# Data Analysis and Visualization in Python
## Data workflows and automation
Questions
* Can I automate operations in Python?
* What are functions and why should I use them?

Objectives
* Employ `for` loops to automate data analysis.
* Write unique filenames in Python.
* Build reusable code in Python.
* Write functions using conditional statements (`if`, `then`, `else`).

## Loading our Data

In [None]:
import pandas as pd

# Load the data
surveys_df = pd.read_csv("../data/surveys.csv")
species_df = pd.read_csv("../data/species.csv")

## Automating data processing using For Loops

In [None]:
import os

In [None]:
folder_years = "yearly_files"
os.mkdir(folder_years)

In [None]:
os.listdir('.')

In [None]:
for year in surveys_df['year'].unique():
    # Create a unique filename for each year
    filename = os.path.join(folder_years, "surveys_" + str(year) + ".csv")
    print(filename)

    # Select data for the year
    surveys_year = surveys_df[surveys_df['year'] == year]
    surveys_year.to_csv(filename, index=False)

os.listdir(folder_years)

### Exercises - Creating multiple CSV files
Instead of splitting out the data by years, a colleague wants to analyse each species separately.
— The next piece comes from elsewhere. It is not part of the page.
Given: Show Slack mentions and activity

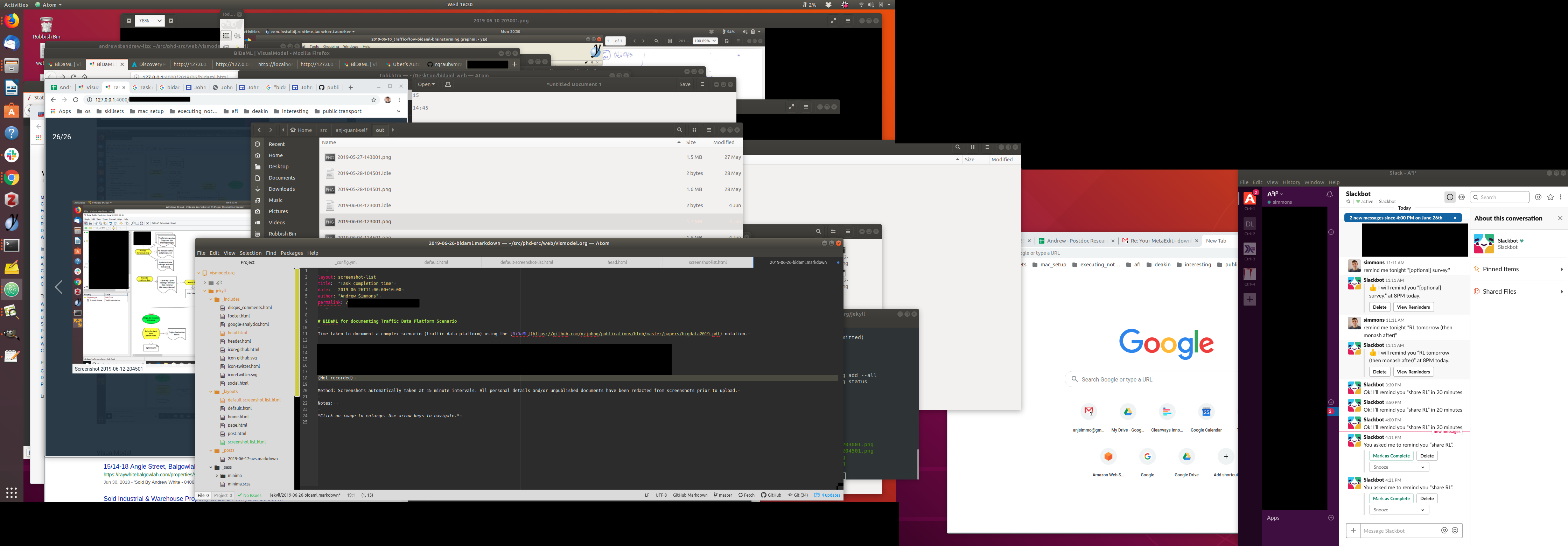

How would you write a unique csv file for each species?

In [None]:
folder_species = "species_files"
os.mkdir(folder_species)  # Create the directory

In [None]:
merged_left = pd.merge(left=surveys_df, right=species_df, how='left', on="species_id")
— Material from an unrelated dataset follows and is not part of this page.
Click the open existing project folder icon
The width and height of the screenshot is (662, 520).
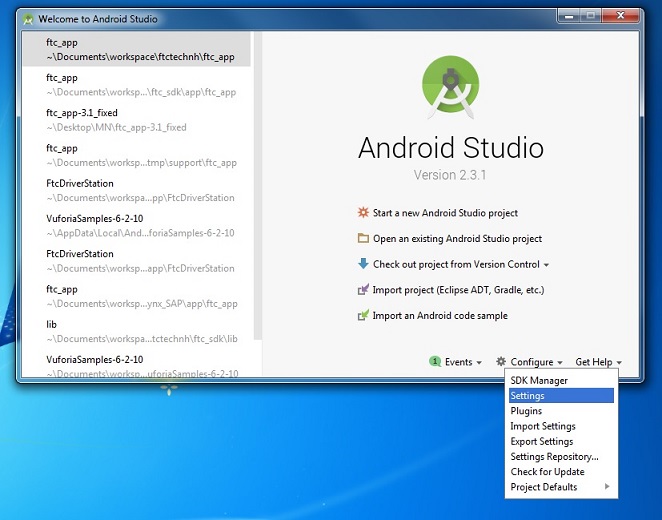pyautogui.click(x=363, y=239)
for species in merged_left['species'].unique():
    # Create a unique filename for each species
    filename = os.path.join(folder_species, "surveys_" + str(species) + ".csv")
    print(filename)

    # Select data for the current species
    merged_left_species = merged_left[merged_left['species'] == species].dropna()
    merged_left_species.to_csv(filename, index=False)

os.listdir(folder_species)

## Building reusable and modular code with functions
* Automatically create the `folder_to_save` if it does not exist.
* Use `None` as default `start_year` and `end_year`.
* Make the second function return a list of generated files.

In [None]:
def one_year_csv_writer(all_data, folder_to_save, prefix, this_year):
    """
    Writes a csv file for data from a given year. Returns the filename.
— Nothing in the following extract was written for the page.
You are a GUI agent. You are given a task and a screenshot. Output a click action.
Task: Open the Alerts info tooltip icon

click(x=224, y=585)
    all_data --- DataFrame with multi-year data
    folder_to_save --- folder to save the data files
    prefix --- prefix for the CSV file name
    this_year --- year for which data is extracted
    """

    # Create a unique filename for each year
    filename = os.path.join(folder_to_save, prefix + str(this_year) + ".csv")

    # Select data for the year
    data_for_year = all_data[all_data['year'] == this_year]
    data_for_year.to_csv(filename, index=False)

    return filename

In [None]:
def yearly_data_csv_writer(all_data, folder_to_save, prefix,
                           start_year = None, end_year = None):
    """
    Modified from yearly_data_csv_writer to test default argument values!

    all_data --- DataFrame with multi-year data
    folder_to_save --- folder to save the data files
    prefix --- prefix for the CSV file name
    start_year --- the first year of data we want --- default: None - check all_data
    end_year --- the last year of data we want --- default: None - check all_data
    """

    if folder_to_save in os.listdir('.'):
        print('Processed directory exists')
    else:
        os.mkdir(folder_to_save)
        print('Processed directory created')

    if not start_year:
        start_year = min(all_data['year'])

    if not end_year:
        end_year = max(all_data['year'])

    filenames = []

    # "end_year" is the last year of data we want to pull, so we loop to end_year+1
    for year in range(start_year, end_year + 1):
        filenames.append(one_year_csv_writer(all_data, folder_to_save, prefix, year))

    return filenames

In [None]:
yearly_data_csv_writer(surveys_df, 'final', 'results_', 1995, 1998)

In [None]:
os.listdir("final")

In [None]:
yearly_data_csv_writer(surveys_df, 'final', 'results_')